Não há notícia de que a Receita Federal tenha sancionado de forma contundente ou eficiente os operadores por tal conduta, que gera conhecidos prejuízos ao fluxo de nacionalização de contêineres, além de prejuízos financeiros, reputacionais aos recintos alfandegados.
Tenho especial apreço pela premonitória fala do ministro Walton de Alencar em julgamento sobre a THC2 perante o TCU, quando menciona a existência de:
“Privilégios extensivos, absolutos, que são dados a alguns entes que fazem parte do mercado. Então isso ocorre de maneira muito evidente, ou ocorria, ocorre, mas ocorre ainda hoje em relação a outras agências reguladoras. No caso, nós temos essa THC e a THC 2. Se deixarmos, senhora presidente, já não me surpreenderia se viesse até THC 3, THC 4 e 5. Agora, não só isso. Todas essas cobranças não têm paradigma no mercado Internacional, só o Brasil que faz essas coisas, o que é um absurdo”.

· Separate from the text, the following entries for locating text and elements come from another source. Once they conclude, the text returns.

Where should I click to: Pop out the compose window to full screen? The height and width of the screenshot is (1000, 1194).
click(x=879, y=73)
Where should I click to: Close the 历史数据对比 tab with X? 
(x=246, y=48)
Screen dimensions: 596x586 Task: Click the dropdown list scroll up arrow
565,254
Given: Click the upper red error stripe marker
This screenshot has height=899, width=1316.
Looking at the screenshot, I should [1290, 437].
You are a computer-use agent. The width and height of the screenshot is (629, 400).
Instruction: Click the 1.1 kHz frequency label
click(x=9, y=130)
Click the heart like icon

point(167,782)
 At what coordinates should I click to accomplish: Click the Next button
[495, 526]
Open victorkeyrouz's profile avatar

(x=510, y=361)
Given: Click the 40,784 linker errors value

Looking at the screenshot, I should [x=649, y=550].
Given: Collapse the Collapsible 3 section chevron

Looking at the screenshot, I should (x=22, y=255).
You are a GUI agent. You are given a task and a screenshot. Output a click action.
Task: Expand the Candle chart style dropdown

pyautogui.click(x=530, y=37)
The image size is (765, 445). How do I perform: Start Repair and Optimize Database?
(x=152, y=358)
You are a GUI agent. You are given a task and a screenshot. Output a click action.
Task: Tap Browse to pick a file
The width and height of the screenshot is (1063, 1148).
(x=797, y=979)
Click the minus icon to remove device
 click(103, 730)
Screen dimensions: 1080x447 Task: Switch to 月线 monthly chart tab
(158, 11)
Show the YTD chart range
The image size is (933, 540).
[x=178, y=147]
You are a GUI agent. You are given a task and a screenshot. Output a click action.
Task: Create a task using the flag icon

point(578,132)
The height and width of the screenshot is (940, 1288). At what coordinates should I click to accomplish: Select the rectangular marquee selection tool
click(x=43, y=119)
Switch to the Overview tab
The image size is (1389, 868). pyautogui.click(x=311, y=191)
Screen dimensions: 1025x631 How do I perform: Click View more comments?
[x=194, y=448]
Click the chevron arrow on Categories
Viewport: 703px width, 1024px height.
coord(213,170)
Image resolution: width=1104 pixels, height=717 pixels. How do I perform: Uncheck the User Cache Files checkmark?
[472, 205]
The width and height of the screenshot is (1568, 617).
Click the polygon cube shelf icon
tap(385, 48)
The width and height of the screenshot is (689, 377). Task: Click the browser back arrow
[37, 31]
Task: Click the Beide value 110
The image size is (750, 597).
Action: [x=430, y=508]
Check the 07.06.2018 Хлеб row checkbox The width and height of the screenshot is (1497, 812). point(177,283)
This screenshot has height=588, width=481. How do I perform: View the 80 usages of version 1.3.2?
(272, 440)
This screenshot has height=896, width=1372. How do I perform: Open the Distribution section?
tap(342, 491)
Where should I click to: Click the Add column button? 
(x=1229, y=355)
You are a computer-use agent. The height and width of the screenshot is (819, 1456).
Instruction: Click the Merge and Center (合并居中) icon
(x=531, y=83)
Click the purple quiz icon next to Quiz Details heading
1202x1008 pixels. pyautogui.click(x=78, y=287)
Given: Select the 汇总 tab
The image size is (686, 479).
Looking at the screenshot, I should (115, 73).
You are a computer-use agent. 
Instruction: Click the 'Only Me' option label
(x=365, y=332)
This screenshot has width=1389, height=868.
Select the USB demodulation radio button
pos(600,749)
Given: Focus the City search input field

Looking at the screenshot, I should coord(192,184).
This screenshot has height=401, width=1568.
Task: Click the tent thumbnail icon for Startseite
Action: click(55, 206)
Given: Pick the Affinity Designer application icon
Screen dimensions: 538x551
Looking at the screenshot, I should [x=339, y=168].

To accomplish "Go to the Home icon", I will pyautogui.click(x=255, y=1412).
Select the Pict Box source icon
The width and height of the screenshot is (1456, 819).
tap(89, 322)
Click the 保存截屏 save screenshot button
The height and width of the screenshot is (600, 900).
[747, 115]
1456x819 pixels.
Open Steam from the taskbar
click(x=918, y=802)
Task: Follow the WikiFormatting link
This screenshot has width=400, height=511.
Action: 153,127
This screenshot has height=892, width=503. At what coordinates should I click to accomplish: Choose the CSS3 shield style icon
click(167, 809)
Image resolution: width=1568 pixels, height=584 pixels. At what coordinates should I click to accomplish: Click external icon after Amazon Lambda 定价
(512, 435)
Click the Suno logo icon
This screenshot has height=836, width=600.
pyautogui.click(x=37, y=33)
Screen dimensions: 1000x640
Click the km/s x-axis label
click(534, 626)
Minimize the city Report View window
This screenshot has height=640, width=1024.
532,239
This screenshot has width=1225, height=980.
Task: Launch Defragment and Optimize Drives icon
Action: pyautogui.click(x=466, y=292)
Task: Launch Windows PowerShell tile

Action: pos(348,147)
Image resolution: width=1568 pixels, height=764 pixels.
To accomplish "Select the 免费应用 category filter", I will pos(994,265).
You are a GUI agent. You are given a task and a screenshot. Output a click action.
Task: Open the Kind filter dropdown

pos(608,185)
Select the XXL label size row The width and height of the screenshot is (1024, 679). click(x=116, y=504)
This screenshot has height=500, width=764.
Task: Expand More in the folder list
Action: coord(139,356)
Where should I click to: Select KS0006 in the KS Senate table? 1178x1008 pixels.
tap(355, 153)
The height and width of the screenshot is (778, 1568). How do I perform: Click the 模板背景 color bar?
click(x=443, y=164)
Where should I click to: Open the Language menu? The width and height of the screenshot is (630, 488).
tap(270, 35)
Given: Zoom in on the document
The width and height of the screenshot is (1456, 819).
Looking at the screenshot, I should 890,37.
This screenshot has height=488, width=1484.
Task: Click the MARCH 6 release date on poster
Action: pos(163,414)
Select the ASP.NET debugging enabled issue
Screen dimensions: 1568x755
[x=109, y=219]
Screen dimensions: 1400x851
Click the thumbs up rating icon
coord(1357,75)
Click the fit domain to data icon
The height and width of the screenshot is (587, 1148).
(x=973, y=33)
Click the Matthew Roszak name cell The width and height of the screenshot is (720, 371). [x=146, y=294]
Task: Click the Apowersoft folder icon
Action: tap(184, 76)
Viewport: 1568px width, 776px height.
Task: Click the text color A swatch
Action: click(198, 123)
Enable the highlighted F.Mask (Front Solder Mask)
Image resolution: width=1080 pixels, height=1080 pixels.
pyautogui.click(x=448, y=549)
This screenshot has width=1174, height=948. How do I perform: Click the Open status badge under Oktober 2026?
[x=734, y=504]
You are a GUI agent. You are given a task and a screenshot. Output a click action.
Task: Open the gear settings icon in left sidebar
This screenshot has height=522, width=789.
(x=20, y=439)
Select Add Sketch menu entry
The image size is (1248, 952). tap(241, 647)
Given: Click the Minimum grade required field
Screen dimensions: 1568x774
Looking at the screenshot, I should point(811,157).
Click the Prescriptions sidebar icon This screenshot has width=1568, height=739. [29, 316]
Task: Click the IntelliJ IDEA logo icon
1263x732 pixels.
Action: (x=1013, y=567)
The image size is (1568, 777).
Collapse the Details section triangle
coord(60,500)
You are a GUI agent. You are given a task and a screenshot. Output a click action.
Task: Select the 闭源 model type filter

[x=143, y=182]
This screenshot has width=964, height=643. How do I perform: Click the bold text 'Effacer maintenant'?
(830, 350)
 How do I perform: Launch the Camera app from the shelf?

Não se pretende um serviço gratuito. A movimentação de contêineres do costado “até o portão” é remunerada pela capatazia/THC, paga pelos armadores. O que se busca enterrar, após 24 anos de disputa, são cobranças ilegais, sem lastro em relação jurídica, de natureza anticompetitiva, não legitimadas pela regulação aduaneira, que geram impacto bilionário para o “custo Brasil” e criadas com o fim último de encarecer os serviços dos recintos alfandegados e excluí-los do mercado de armazenagem alfandegada de contêineres.